Two Dialects, Same Language
Translating Dialects: Military and Private Sector, Same Language, Same Outcomes
There’s something almost comical about the first time you realize you’re speaking English and not being understood. Anyone who has been around wildly different dialects of their native language should understand this instinctively.
For military folks crossing over into the private sector, this moment is often subtle at first, but obvious in hindsight. Suddenly, all those acronyms, mission briefs, and war stories feel like you’re using the right words but in all the wrong sentences.

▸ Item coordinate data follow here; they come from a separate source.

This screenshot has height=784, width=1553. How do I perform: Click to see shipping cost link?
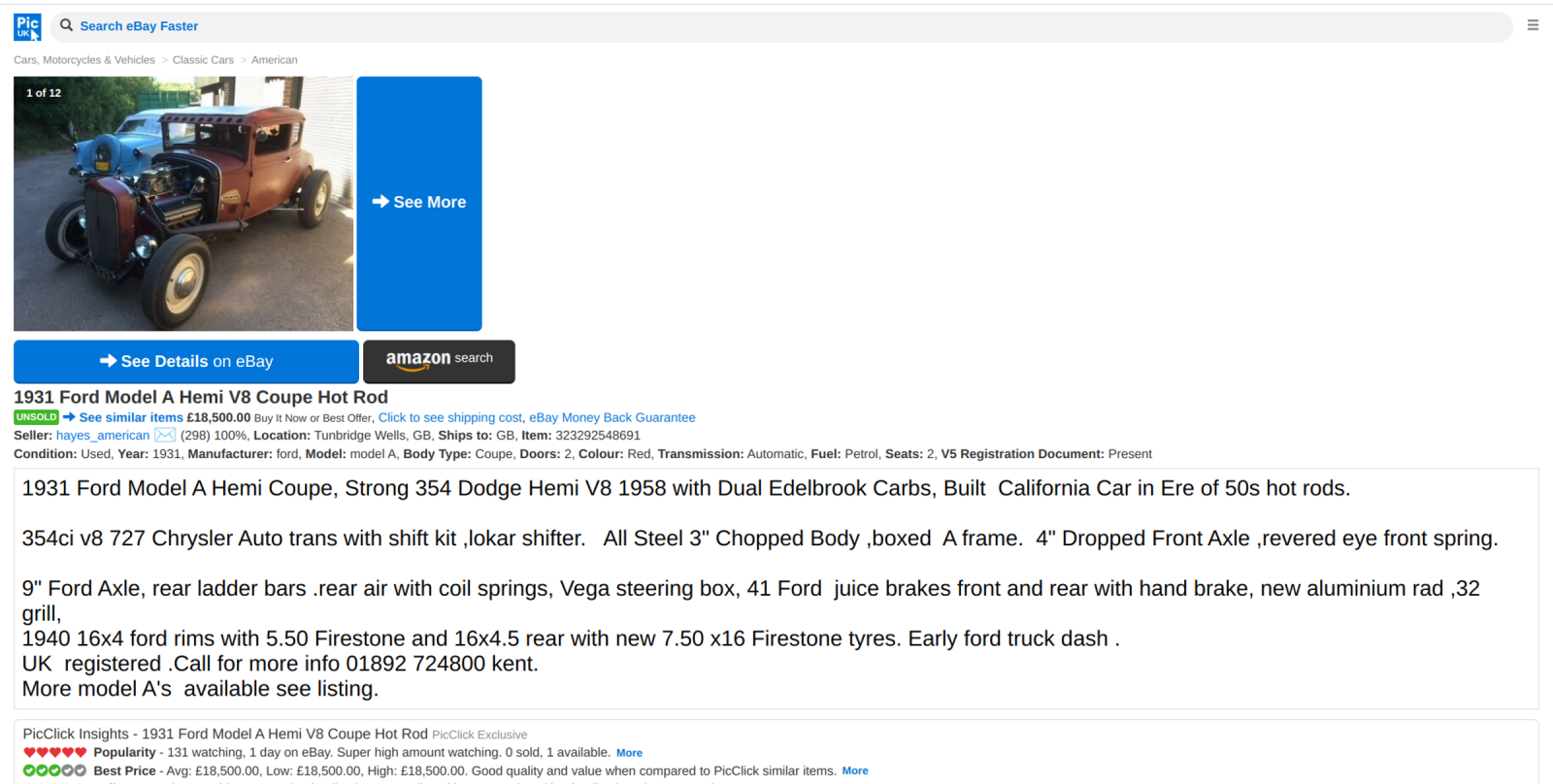tap(450, 417)
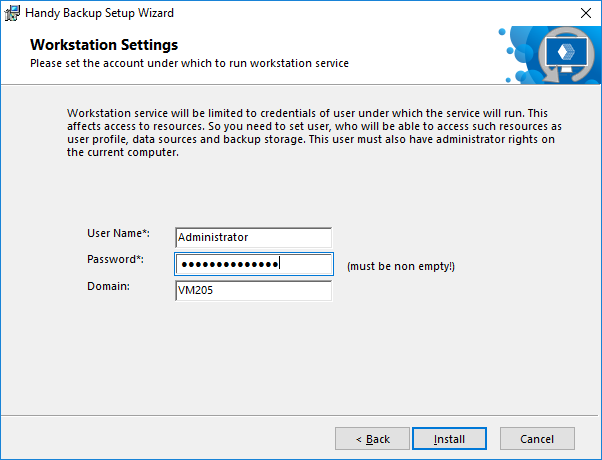Screen dimensions: 602x460
Task: Click the User Name field containing Administrator
Action: (x=252, y=237)
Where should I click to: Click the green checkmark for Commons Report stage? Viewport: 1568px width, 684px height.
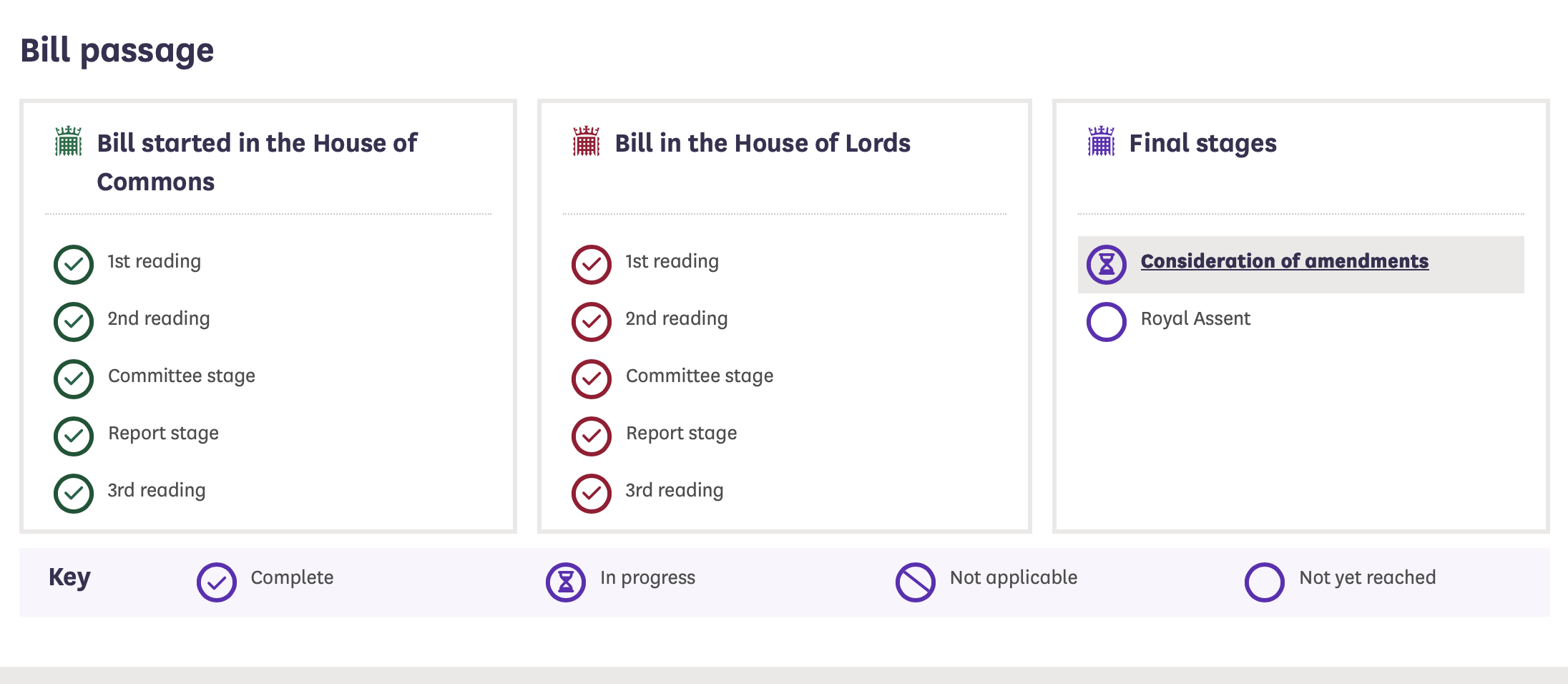tap(74, 436)
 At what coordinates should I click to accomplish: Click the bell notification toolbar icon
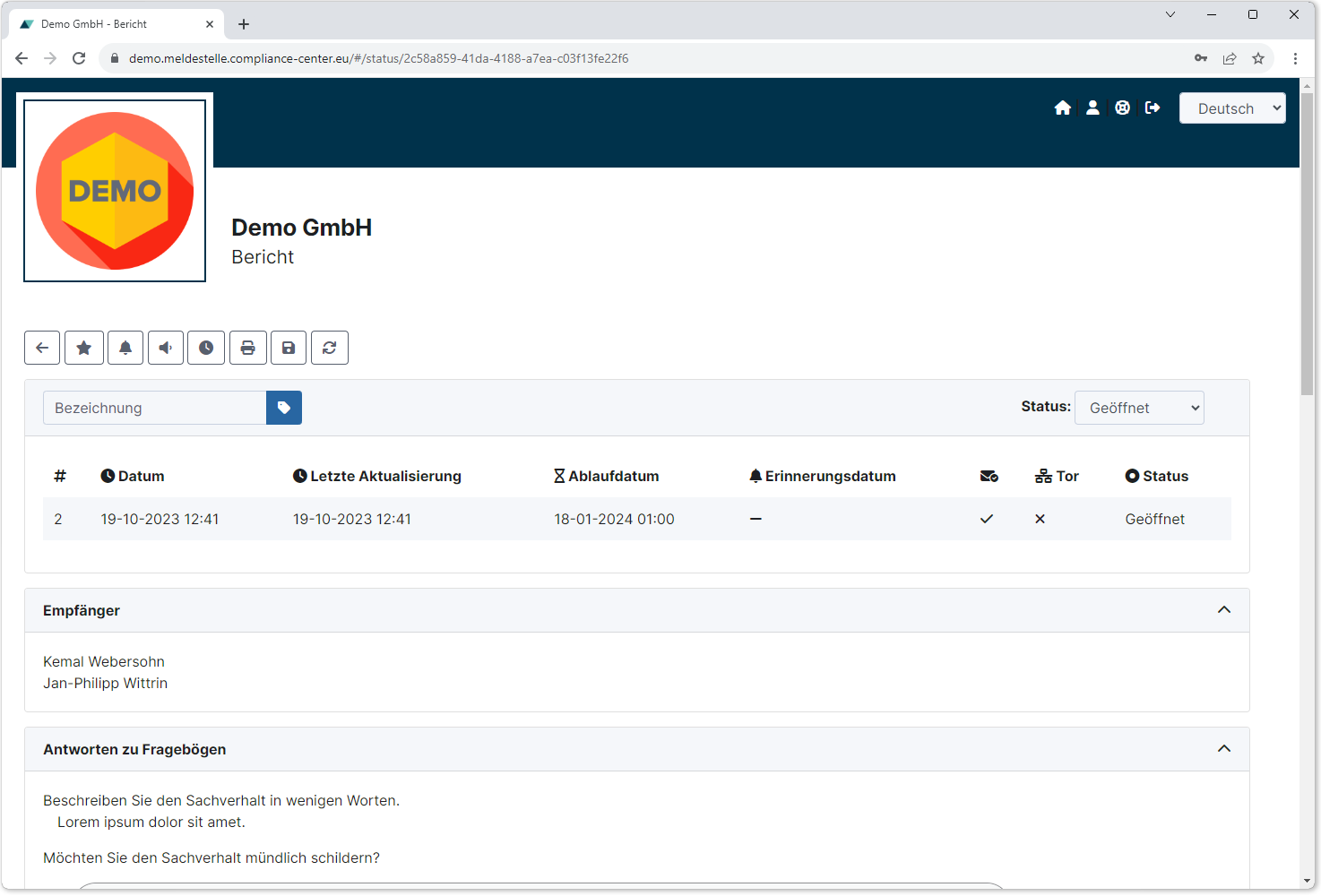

It’s not a lack of substance, just a wild mismatch of translation. My favorite personal example that I felt strongly about in the military was the “CARVER Matrix Analysis”, a tool used by engineers and specialists in unconventional warfare to identify valuable infrastructure for targeting. While this would generate blank stares from civilians (and many veterans who never used this tool), in their dialect, we were merely talking about “market analysis” and “targeted marketing strategy” through logic, orders of effect, and hypothetical debate.
Same tool, different wrapping paper.
Different Worlds, Same Outcomes
Additionally, the objectives almost always line up. Military or private sector, you’re hunting for the most efficient way to accomplish a goal with the resources you have. You’re deciding how to prioritize effort, manage risk, and lead a team to a win. But the way you talk about it in one world just doesn’t always land in the other. In a sense, this is the culture of both the modern military and all sorts of business ventures. The culture is the same, yet the dialect remains a chasm apart.
In The Catalyst Program, we’ve discussed many times the concept of “bridge builders” between these two dialects. Think of these people as the instructors at a military language school. An impressive collection of real-world interpreters with hard-earned skills who know exactly what it means to speak one way at home base and another language in the field.
We break down private sector jargon for people who’ve spent years getting things done with a different vocabulary. The point really lands not only with transitioning vets, but with business executives, too. They see quickly that what they once heard as “incomprehensible military” was actually just a different way to say “resource management,” “risk mitigation,” or “leadership development.”
Lightbulb Moments
Typically once a week, at least one of our Candidates have what I’ve termed their “lightbulb moments”. The language barrier breaks down, and you can see them in the moment, realizing “Wait… I’ve basically been doing executive consulting for twenty years and never knew that was what it was called. There’s a whole market out there for what I already know.”
Early on, candidates are often stiff and guarded. The energy is a little nervous as the Candidates acclimatize themselves to a new environment. Usually around the first Consulting Project wraps, apprehension slides into excitement as they see how everything they did in the military from mission planning, after-action reviews, team leadership has a direct, valuable corollary in business.
We know the transformation is complete when the teams start throwing (friendly) jabs and arguing over who’s got the best strategy or whose final presentation is going to raise eyebrows from the business leaders being presented to.
The Outcome: Natural Translation
Eventually with enough practice, the “business language” begins to flow out naturally. At some point, you stop translating in your head and you just start speaking… it fits. What was once a foreign dialect is now just another tool in the kit.
No matter where they’re coming from, people recognize the lesson when it’s framed the right way: talent is talent, and a little translation goes a long way toward unlocking some of the most hard-won experience out there. Give veteran leaders the right bridges, they’ll cross over and start building new ones of their own.